++++ GIVEN DATA

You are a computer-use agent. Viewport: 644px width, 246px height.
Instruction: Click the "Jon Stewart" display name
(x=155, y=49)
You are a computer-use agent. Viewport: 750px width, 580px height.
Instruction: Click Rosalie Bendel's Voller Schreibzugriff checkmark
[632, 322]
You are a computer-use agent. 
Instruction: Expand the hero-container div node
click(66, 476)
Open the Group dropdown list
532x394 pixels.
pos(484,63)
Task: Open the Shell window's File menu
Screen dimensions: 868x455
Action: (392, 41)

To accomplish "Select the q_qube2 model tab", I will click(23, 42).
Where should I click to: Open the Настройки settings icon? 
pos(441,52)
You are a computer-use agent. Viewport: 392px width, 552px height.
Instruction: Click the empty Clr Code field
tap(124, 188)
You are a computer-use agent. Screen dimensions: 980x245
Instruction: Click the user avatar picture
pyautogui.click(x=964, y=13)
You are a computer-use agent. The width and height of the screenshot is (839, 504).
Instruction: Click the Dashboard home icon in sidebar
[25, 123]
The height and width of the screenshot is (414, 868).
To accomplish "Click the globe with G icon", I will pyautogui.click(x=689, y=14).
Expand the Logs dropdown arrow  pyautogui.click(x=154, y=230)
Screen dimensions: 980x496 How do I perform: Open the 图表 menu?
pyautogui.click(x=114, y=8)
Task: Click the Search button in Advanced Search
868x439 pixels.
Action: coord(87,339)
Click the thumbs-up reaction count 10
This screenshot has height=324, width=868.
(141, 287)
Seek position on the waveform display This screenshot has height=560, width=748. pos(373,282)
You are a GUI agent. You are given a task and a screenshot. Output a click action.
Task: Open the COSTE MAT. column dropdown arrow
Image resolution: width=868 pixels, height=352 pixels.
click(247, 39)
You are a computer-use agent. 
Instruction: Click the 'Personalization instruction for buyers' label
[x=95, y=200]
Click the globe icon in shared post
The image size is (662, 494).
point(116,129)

++++++++

WHAT THE EXERCISE ASKS: Starting with the line that holds "Task: Click the" and ending with the line that holds "Seek position on", retype every line in the data above exactly, and nothing else.

ANSWER:
Task: Click the Search button in Advanced Search
868x439 pixels.
Action: coord(87,339)
Click the thumbs-up reaction count 10
This screenshot has height=324, width=868.
(141, 287)
Seek position on the waveform display This screenshot has height=560, width=748. pos(373,282)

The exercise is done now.